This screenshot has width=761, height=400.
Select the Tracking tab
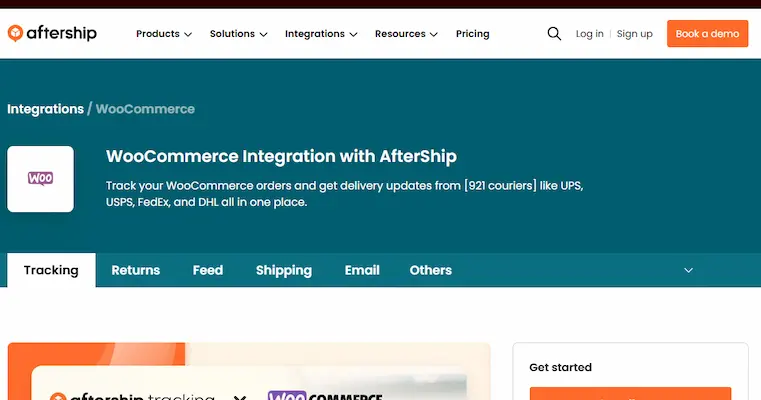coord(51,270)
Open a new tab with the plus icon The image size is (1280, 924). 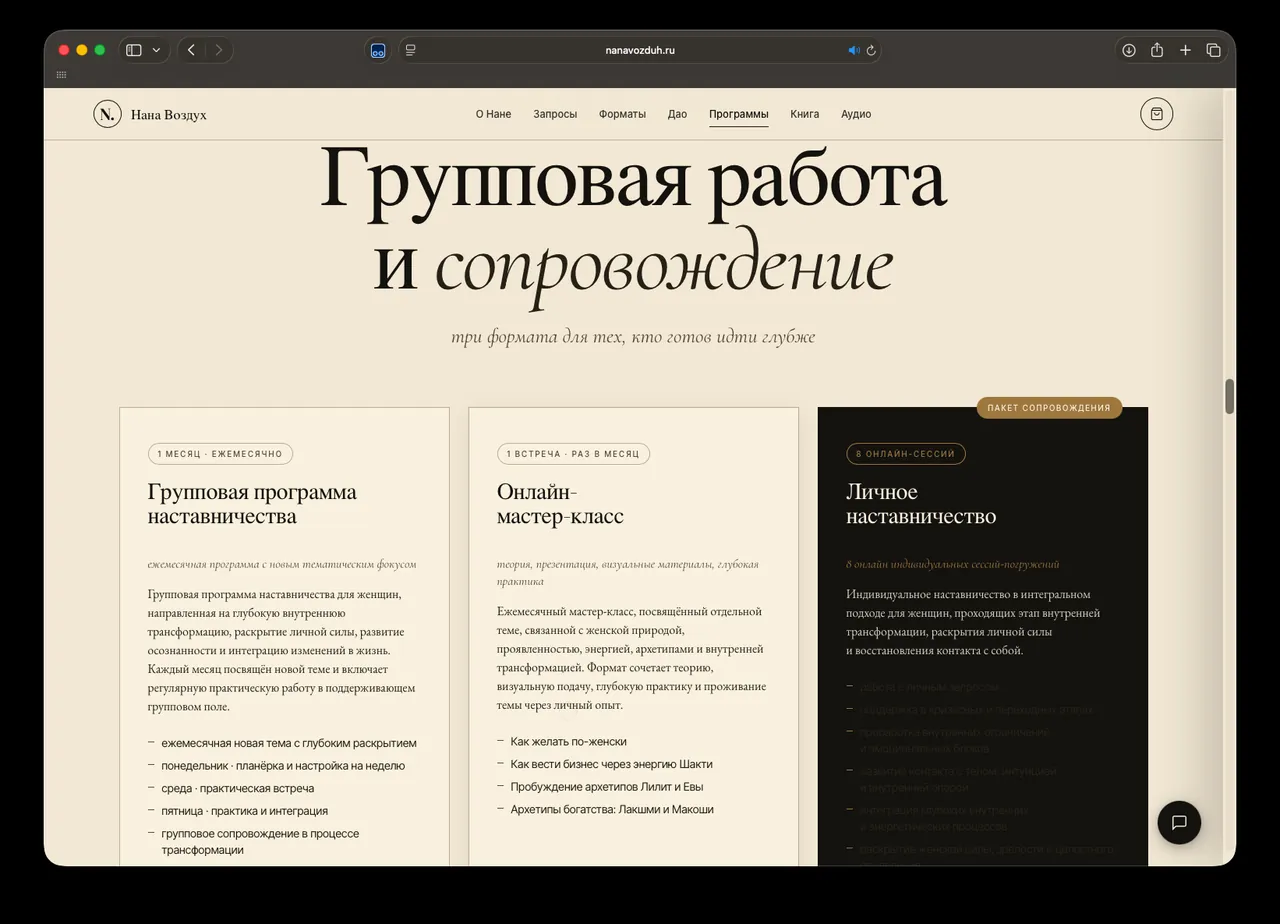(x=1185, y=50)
▬▬▬▬▬▬▬▬▬▬
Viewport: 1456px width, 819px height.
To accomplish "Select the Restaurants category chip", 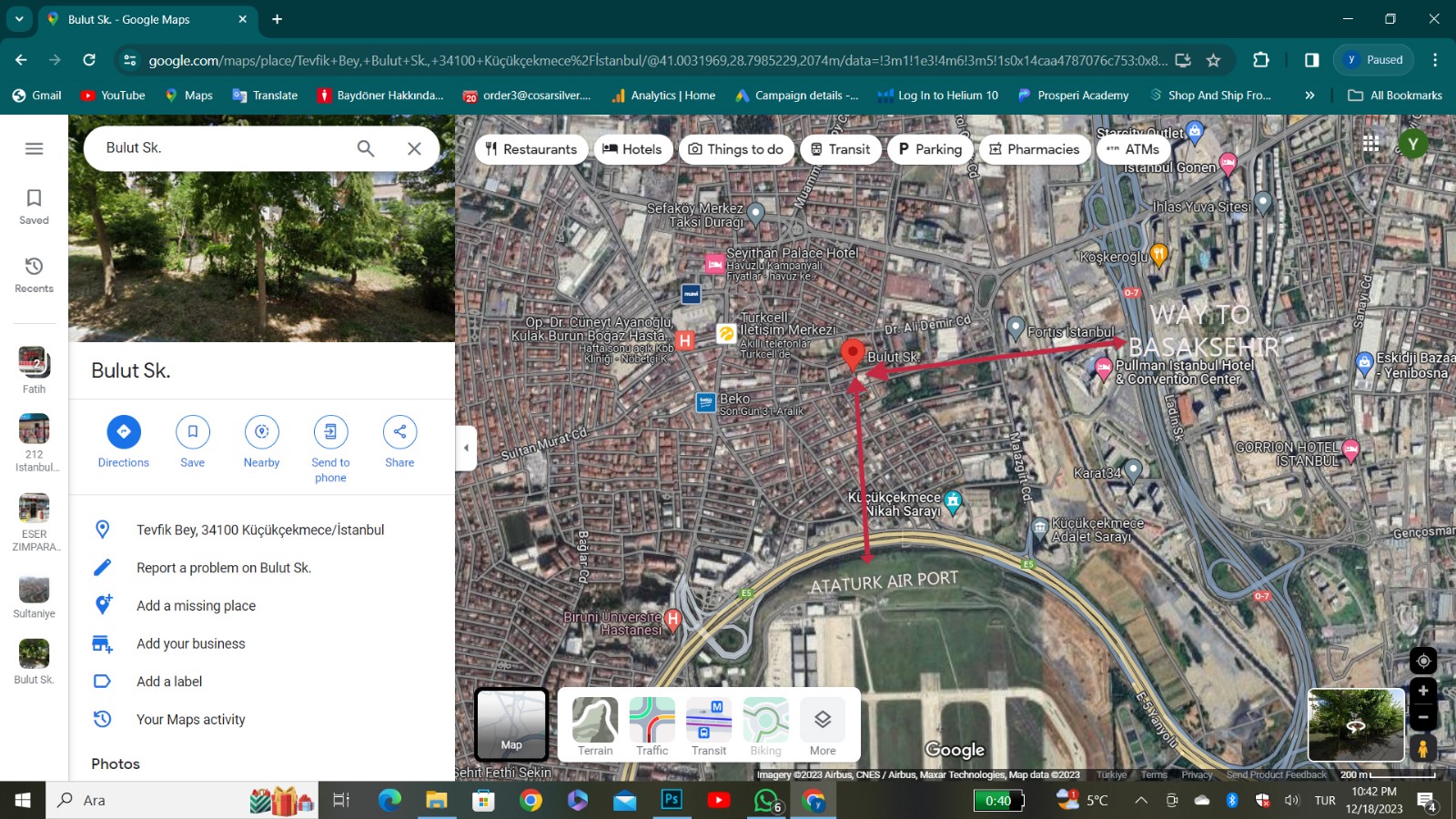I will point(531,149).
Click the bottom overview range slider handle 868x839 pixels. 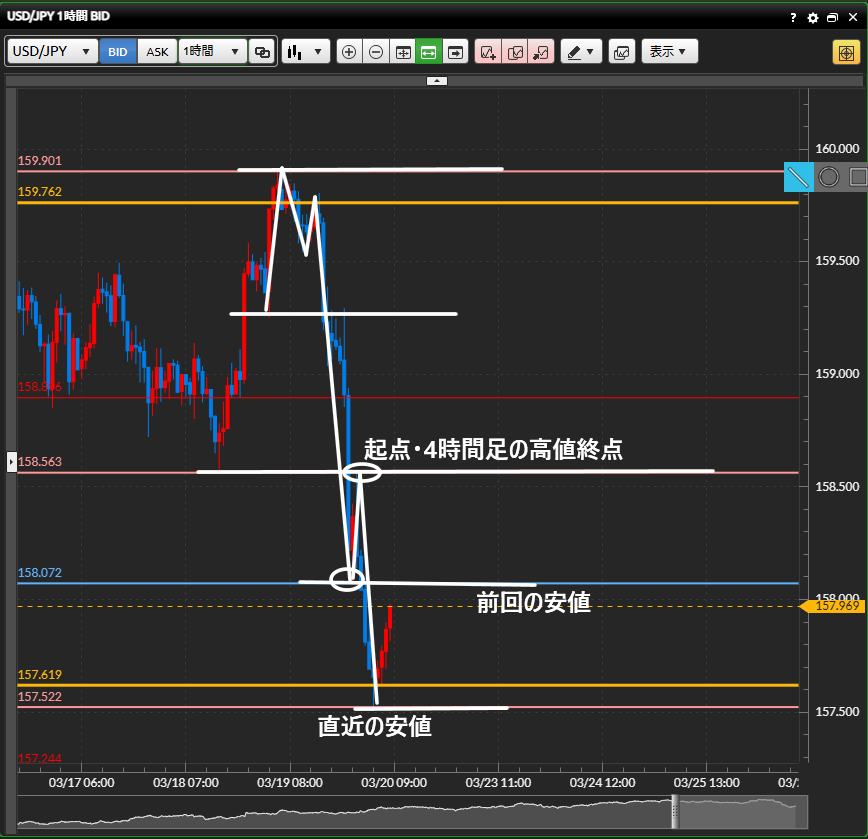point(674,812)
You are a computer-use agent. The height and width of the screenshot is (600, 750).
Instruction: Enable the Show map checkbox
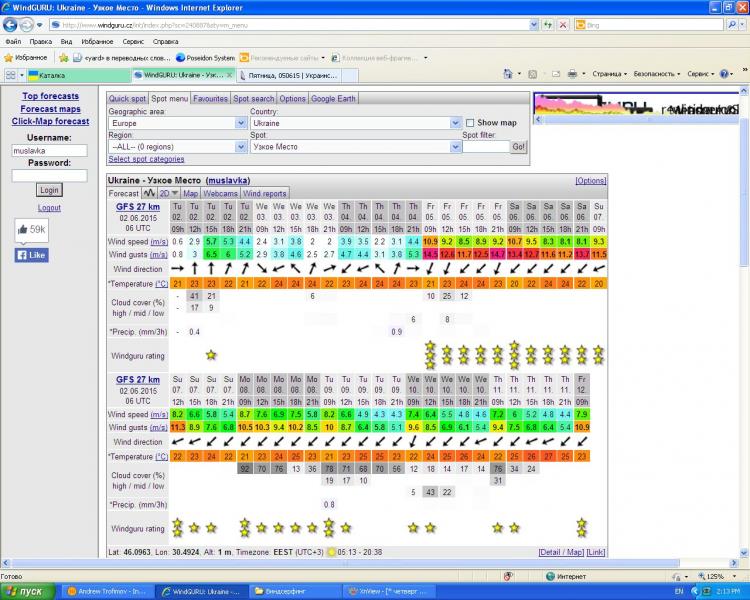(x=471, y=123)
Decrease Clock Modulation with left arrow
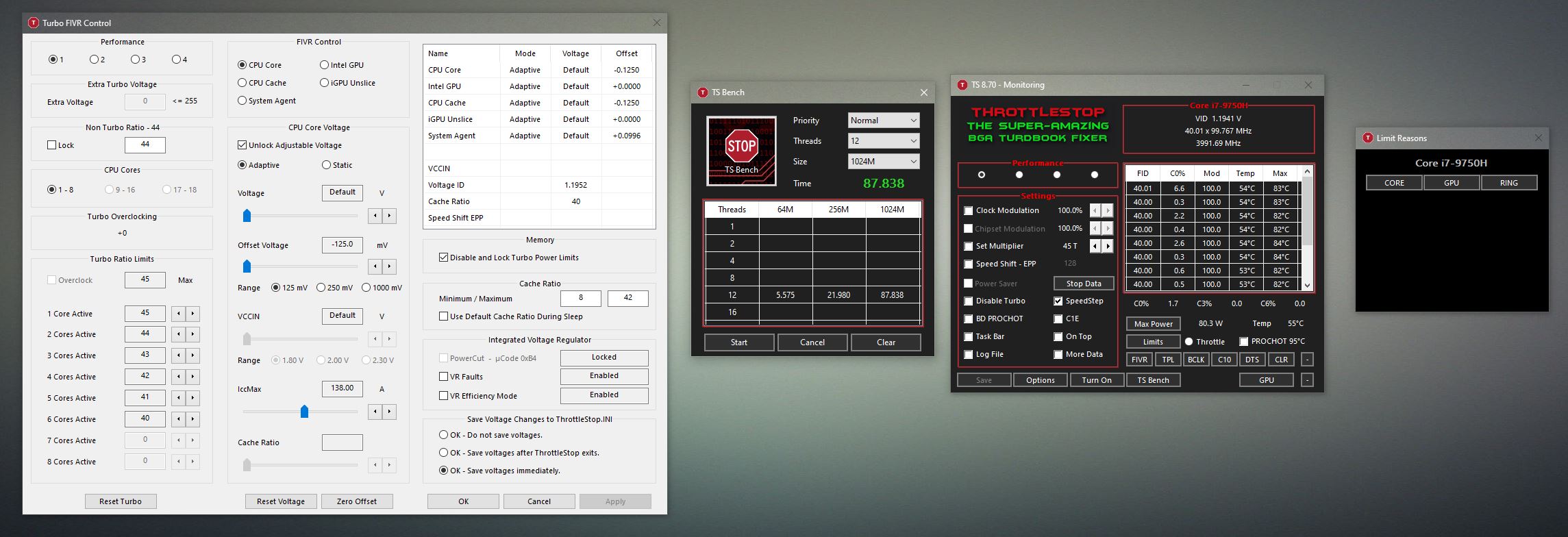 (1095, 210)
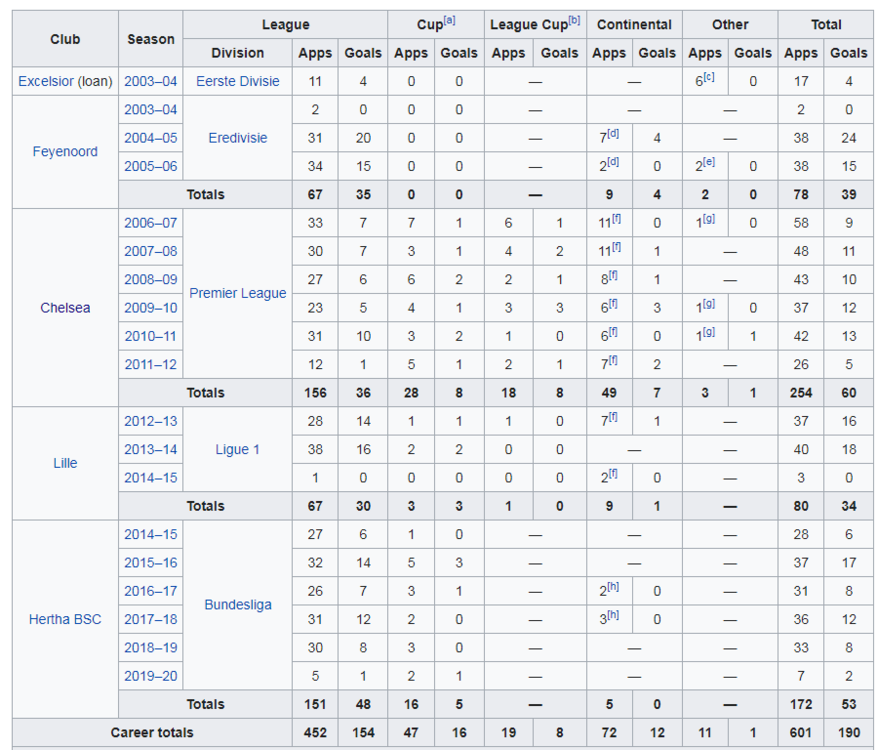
▬▬▬▬▬▬▬▬▬▬
▶ [YOUR TASK] Only lines containing the string "width" belong in the answer; find them in the data above and copy them.

▶ [WRITTEN ANSWER]
This screenshot has width=761, height=400.
Viewport: 1456px width, 819px height.
You are a computer-use agent. The height and width of the screenshot is (600, 750).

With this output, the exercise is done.